What is a Bucket in HashMap?
When HashMap wants to add an element, it computes the bucket number using the formula:
🟢 Junior Level
Bucket is an element of the table[] array inside HashMap.
Analogy: Imagine a mail cabinet: the array is the whole cabinet, a bucket is a specific slot. But unlike a real slot, you can put as many elements in a bucket as needed — they line up in a chain (linked list).
When HashMap wants to add an element, it computes the bucket number using the formula:
index = (table_size - 1) & hash(key)
Example:
HashMap<String, Integer> map = new HashMap<>();
map.put("key1", 100); // Went to bucket X (depends on hashCode("key1"))
map.put("key2", 200); // Went to bucket Y (depends on hashCode("key2"))
Simple analogy: A ZIP code determines which post office (bucket) to send mail to.

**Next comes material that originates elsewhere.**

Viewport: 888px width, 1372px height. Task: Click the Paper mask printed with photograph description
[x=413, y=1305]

Inside the office, the specific recipient is looked up.
🟡 Middle Level
Three Bucket States
- Empty — cell contains
null. Takes only pointer memory (4-8 bytes). - Linked List — on collisions, nodes are linked via the
nextfield. Search: O(k), where k is the number of elements in the bucket. - Tree — at 8+ elements and capacity >= 64, the list converts to a red-black tree (
TreeNode, Java 8+). Search: O(log k).
Why Buckets Are Always 2^n?
This is a fundamental architectural decision:
- The formula
index = (n-1) & hashonly distributes correctly when n is a power of two - On resize (doubling), elements either stay in place or move to
index + oldCap— without full hash recalculation
Parameters Affecting Buckets
| Parameter | Default Value | Effect |
|---|---|---|
| Initial Capacity | 16 | Starting number of buckets |
| Load Factor | 0.75 | At what fill point buckets are doubled |
Common mistake: Not accounting for new HashMap(10) creating 16 buckets (nearest power of two upward).

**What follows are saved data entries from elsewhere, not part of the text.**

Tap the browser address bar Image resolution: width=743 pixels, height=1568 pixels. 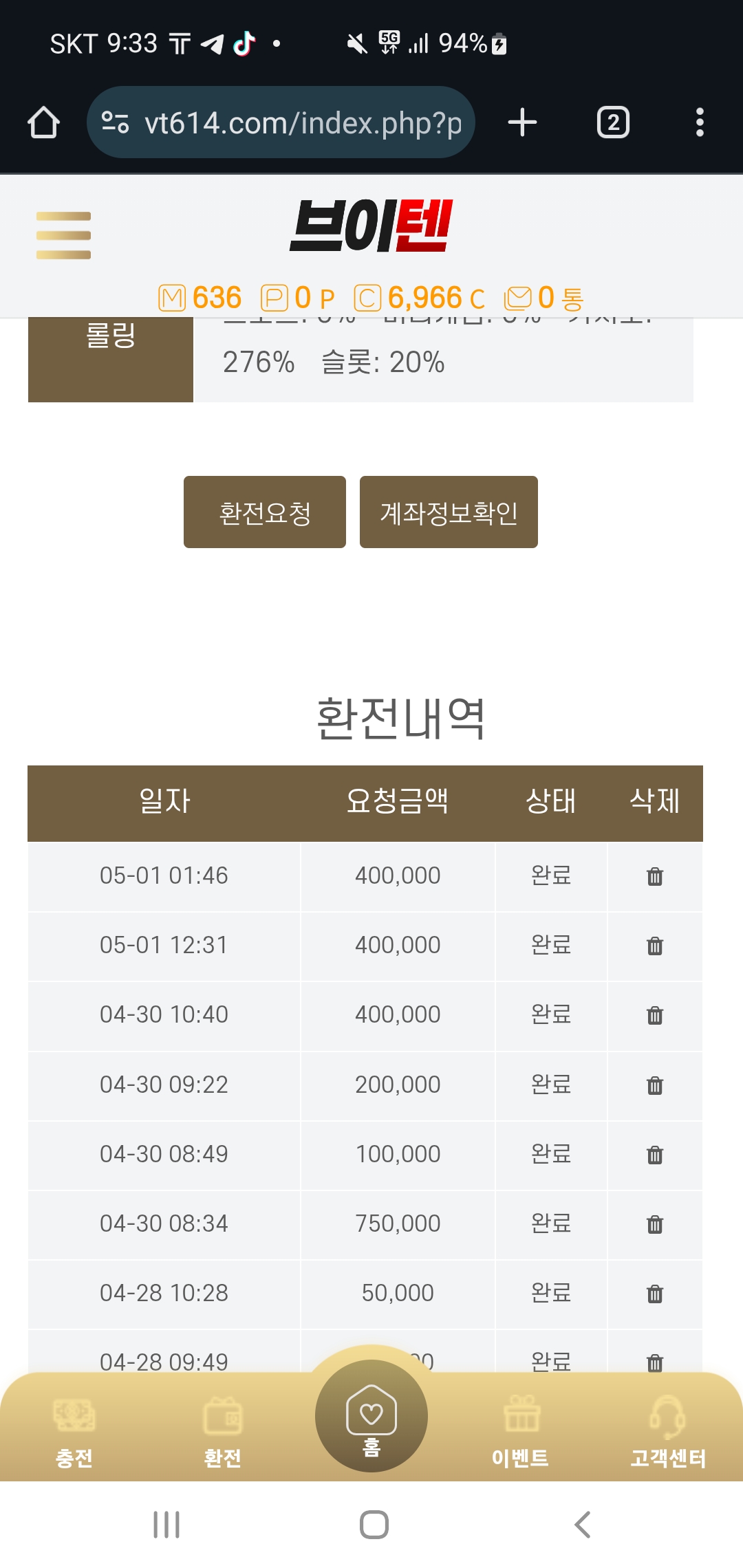click(289, 123)
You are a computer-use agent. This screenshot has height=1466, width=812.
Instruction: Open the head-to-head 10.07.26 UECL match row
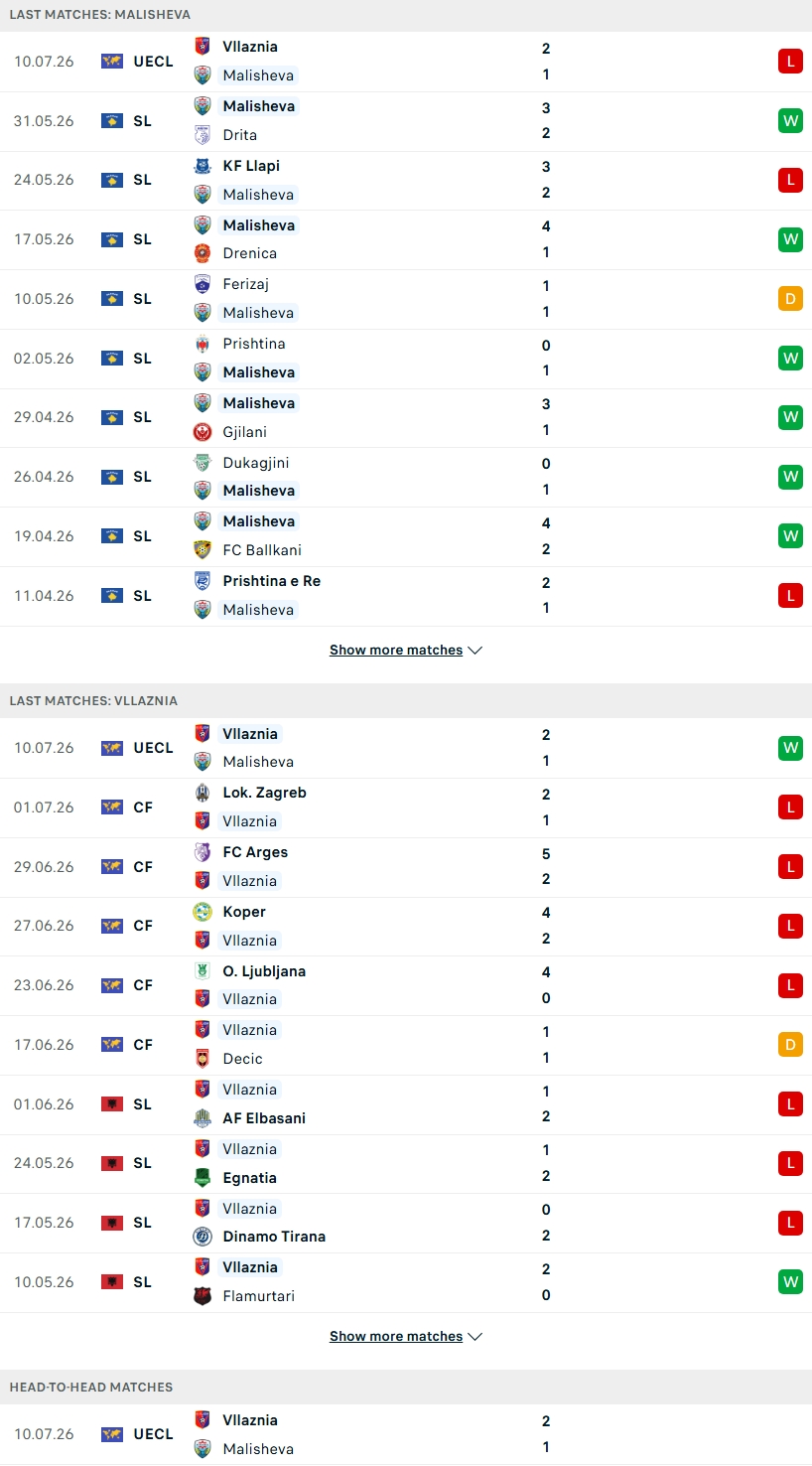coord(406,1434)
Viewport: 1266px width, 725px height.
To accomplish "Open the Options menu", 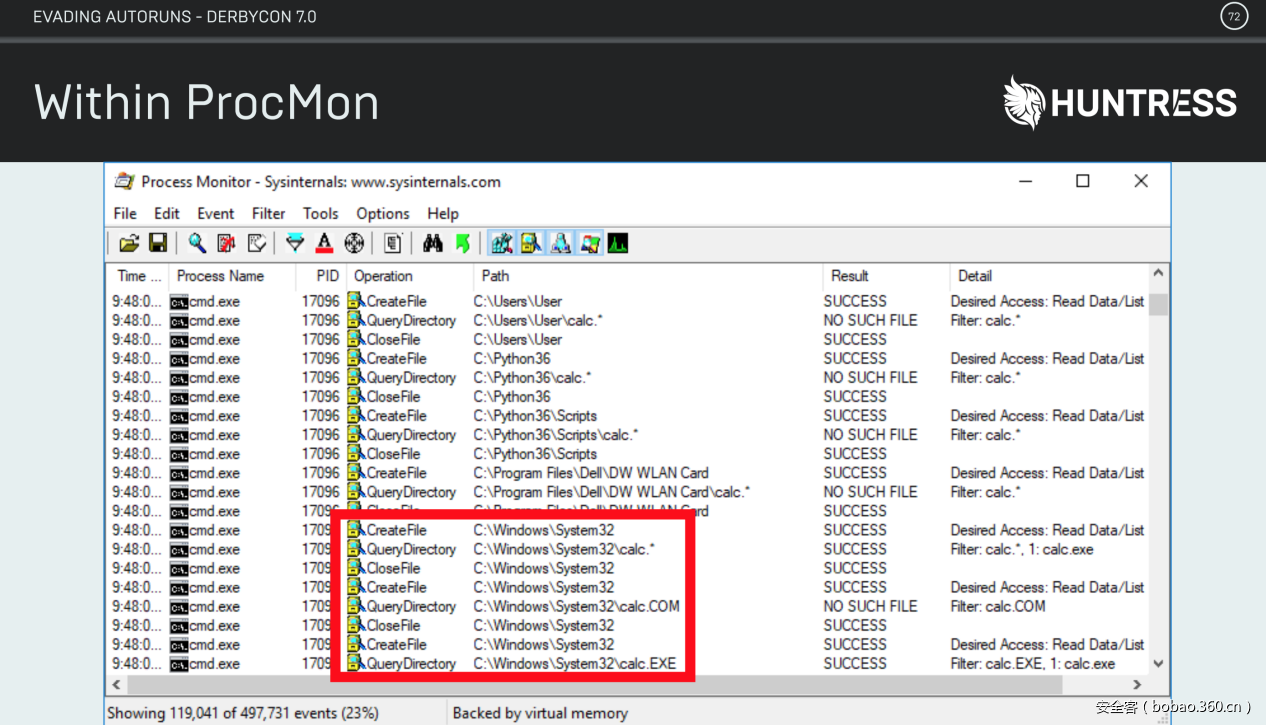I will 383,213.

When NOT to Use a Large initialCapacity
Don’t set excessive initialCapacity: a HashMap with 1,000,000 buckets and 10 elements wastes ~8 MB of memory (array of null references).
🔴 Senior Level
Internal Implementation
A bucket is an element of the Node<K,V>[] table array. Each Node contains:
class Node<K,V> {
final int hash;
final K key;
V value;
Node<K,V> next; // Next element in the collision chain
}
On treeification, the bucket stores TreeNode:
class TreeNode<K,V> {
TreeNode<K,V> parent, left, right, prev;
boolean red;
// + inherits hash, key, value, next from Node
}
TreeNode takes ~2x more memory due to additional references and color flag.
Poisson Distribution
Poisson distribution — a statistical model describing the probability of rare events. The probability of 8+ elements landing in one bucket with a good hashCode ≈ 0.00000006 — practically zero.

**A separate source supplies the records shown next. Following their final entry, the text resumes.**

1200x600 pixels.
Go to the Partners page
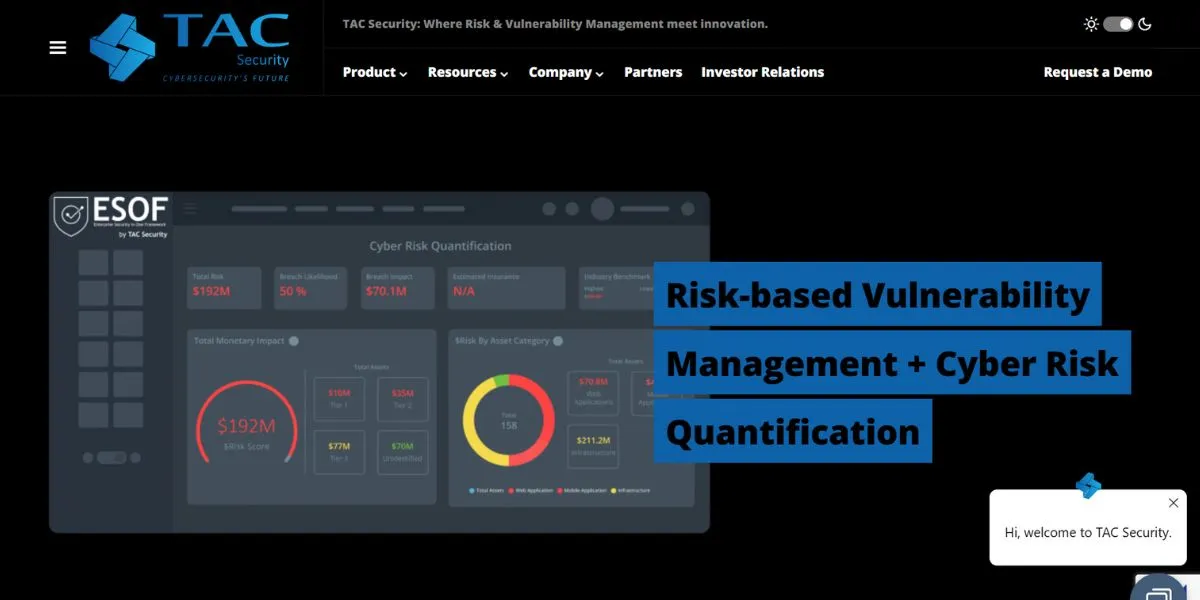pyautogui.click(x=653, y=72)
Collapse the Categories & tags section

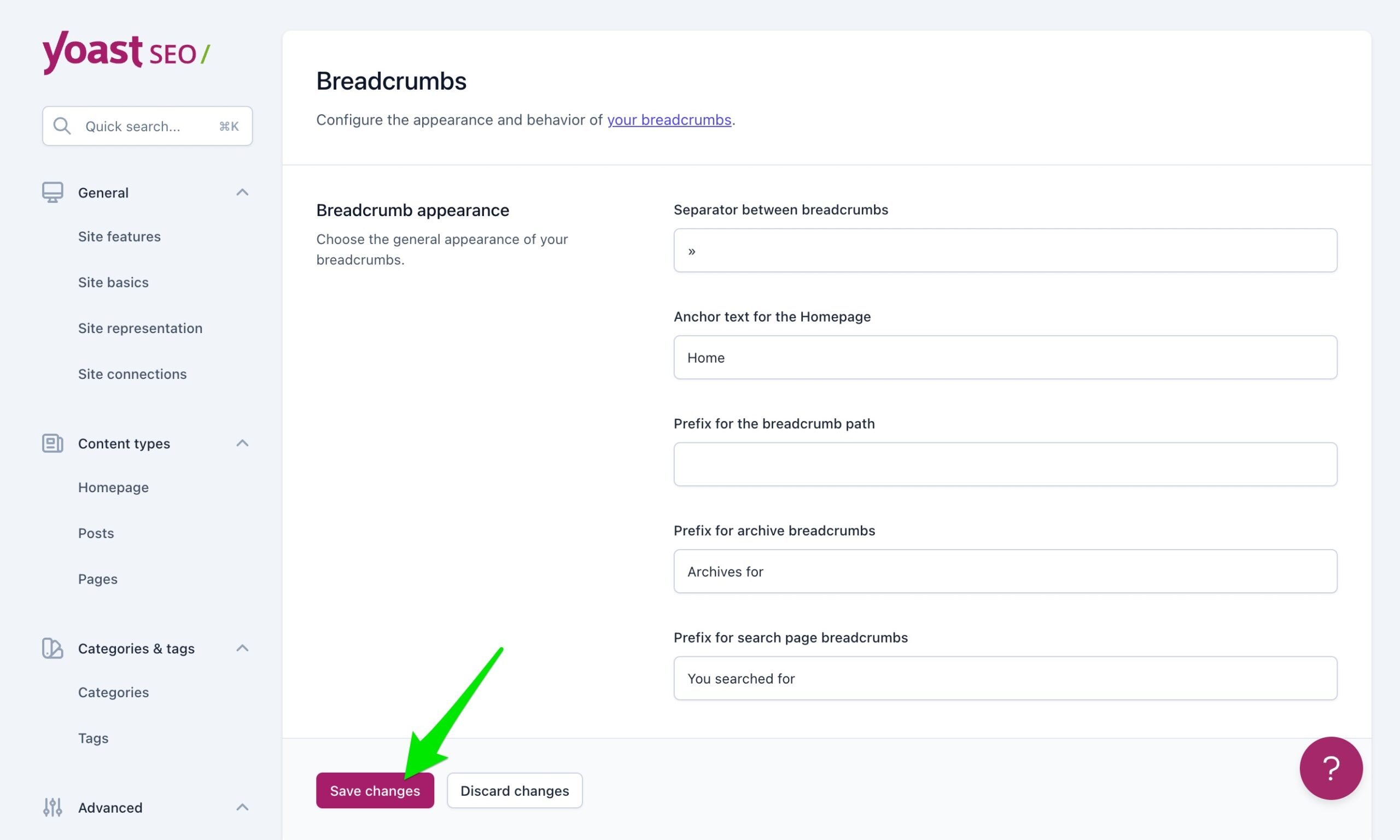[x=242, y=648]
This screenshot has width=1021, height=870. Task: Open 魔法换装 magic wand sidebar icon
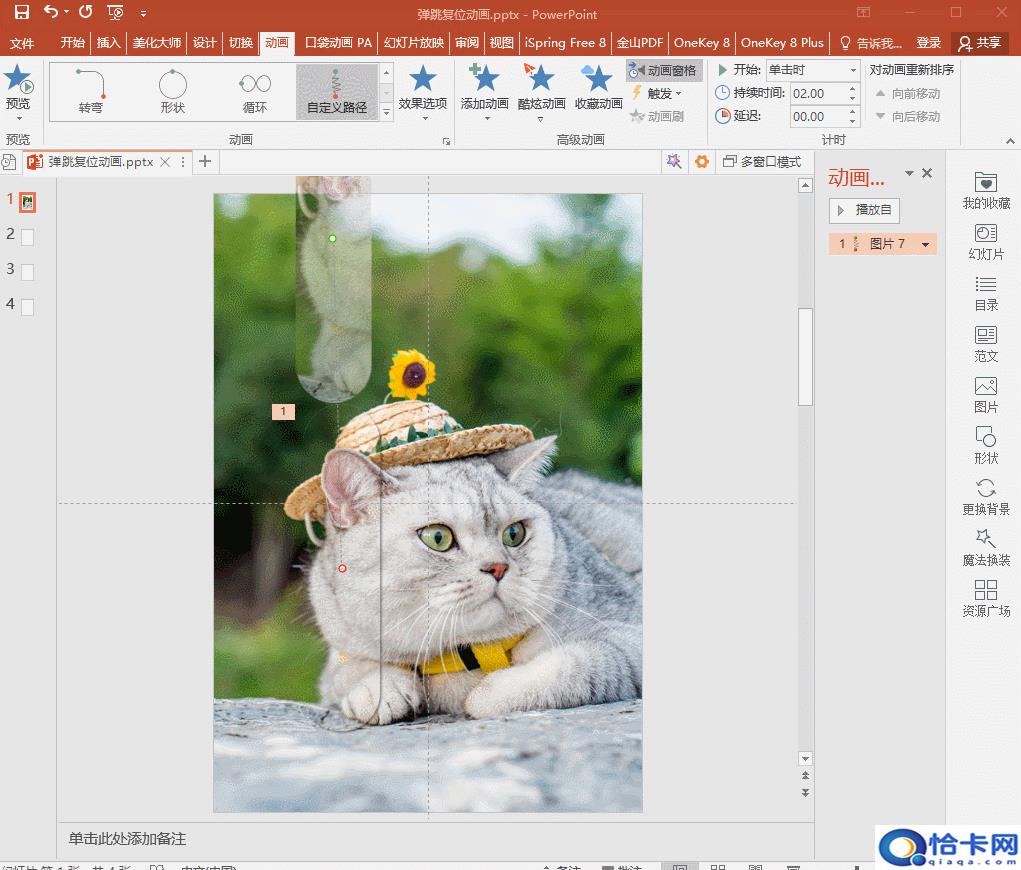click(986, 539)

At loadFactor 0.75, the probability of element count per bucket follows Poisson distribution:
- 0 elements: ~22%
- 1 element: ~33%
- 2 elements: ~25%
- 8 elements: ~0.00000006 (nearly impossible with a good hashCode)
The threshold of 8 for treeification was chosen based on this exact statistics.
Hash Flooding Attack
If an attacker crafts keys with the same hash, all elements land in one bucket. Before Java 8, this led to O(n) and DoS attacks. Treeification (O(log n)) mitigates this threat.
Cache Locality
Buckets are scattered across different Heap addresses. Long chains lead to frequent Cache Misses, since each Node is a separate object. This affects real-world performance more than asymptotic complexity.
Memory Implications
- Empty bucket: 4-8 bytes (depends on UseCompressedOops)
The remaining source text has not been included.